When I first found out I was pregnant, a panic set in. I couldn’t conceptualize the actual act of giving birth. I would say to myself, “How is this baby going to come out of me? I’m not physically able to do this.” Maybe my equipment is different than other ladies, but I just couldn’t visualize this working out. I also didn’t like the idea of my body becoming a rental space for another human. I would look at Chris and become enraged as he drank his bourbon. Why can’t you do the heavy lifting? I saw the whole ordeal as completely unfair.
Even though I was overjoyed about the new angel I was bringing into this world, I was constantly searching for birthing stories – to have some way to measure the pain. I would ask my Mom, “Is the pain comparable to breaking a bone?” … “Kind of, but not really”, she would respond. Needless to say, I could never get a straight answer out of her, or anyone else. Their response was always, “You’ll forget about the pain, as soon as you see your baby.” I wasn’t buying it. To add insult to injury, there was a lot of chatter about natural child birth. (By “chatter”, I mean my doctor and everyone else asking me if that was something I was interested in.) My retort was always, “I don’t even go to dinner sober – so NO.” Pass the epidural, please.

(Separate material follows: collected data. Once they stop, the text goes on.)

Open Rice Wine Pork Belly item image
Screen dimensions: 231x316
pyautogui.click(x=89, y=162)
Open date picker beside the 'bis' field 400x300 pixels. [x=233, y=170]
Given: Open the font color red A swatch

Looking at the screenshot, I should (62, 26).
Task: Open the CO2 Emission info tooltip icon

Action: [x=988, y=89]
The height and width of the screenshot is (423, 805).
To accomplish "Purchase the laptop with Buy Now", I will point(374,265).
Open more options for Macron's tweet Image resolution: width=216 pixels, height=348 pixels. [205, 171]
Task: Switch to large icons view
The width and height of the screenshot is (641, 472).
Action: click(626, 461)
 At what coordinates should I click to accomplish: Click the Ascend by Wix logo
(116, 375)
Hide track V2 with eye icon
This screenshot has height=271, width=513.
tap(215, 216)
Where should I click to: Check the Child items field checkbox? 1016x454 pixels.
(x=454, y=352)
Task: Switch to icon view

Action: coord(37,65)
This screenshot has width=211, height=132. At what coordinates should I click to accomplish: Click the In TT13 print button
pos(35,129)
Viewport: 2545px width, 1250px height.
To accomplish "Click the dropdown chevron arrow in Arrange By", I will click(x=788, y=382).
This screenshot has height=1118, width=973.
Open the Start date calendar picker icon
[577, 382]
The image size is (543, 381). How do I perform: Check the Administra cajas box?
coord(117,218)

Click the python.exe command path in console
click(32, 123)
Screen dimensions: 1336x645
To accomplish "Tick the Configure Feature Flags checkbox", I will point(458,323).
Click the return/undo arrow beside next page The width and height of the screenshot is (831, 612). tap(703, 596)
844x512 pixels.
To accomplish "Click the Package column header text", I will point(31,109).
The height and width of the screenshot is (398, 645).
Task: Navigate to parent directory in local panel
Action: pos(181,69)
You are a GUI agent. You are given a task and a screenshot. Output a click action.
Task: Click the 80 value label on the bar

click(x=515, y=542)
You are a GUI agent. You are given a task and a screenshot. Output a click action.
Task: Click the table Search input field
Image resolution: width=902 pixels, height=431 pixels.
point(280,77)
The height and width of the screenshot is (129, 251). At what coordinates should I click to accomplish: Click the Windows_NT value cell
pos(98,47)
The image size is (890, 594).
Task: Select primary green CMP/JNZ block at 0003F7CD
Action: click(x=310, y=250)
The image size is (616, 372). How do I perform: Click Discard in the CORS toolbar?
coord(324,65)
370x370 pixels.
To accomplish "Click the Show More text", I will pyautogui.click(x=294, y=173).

Stella was about a week late, and even though I didn’t want to go through childbirth – I certainly couldn’t take the state I was in for another day. So, my doctor suggested that I eat spicy food to expedite the process. “Ok”, I thought, “here we go with more voodoo.” But I love spicy food, so I took matters into my own hands. Chris procured the hottest chicken wings on Taylor Street and about 2 hours later: I was in labor.
We hopped in Chris’s souped-up Crown Vic (it went about 120 mph) and took Lower Wacker Drive to Northwestern Hospital. As soon as I stepped into the elevator, my water broke – and that’s when the contractions got really bad. Everyone was right: it is a pain you really couldn’t articulate. It renders you paralyzed and you go inside yourself, unable to even respond to questions.
As the nurses gather around to prep me for the process of childbirth, one of them had a question: “Haven’t I seen you modeling on The Oprah Show?” I mustered up the breath to reply with a yes, and she continued: “What’s Oprah like?!” In my head I was thinking that this was clearly NOT the time to talk about Oprah lady, because: I was in labor! But then that lovely woman gave me the magical epidural … and I gave her all my Oprah stories – and squeezed in a request for a vodka/soda and a parliament light.
After the epidural, it was all downhill from there. For the most part, it was pain free – and Stella was born a few hours later. For nine months, I was completely fixated on the fear of the pain of childbirth. So much so, that I’d completely missed the scariest part of the process: the moment when you leave the hospital and walk into your home with your new baby. The real fear was the terrifying realization that I was responsible for another human being: forever.
And Northwestern hospital doesn’t give you any drugs for that.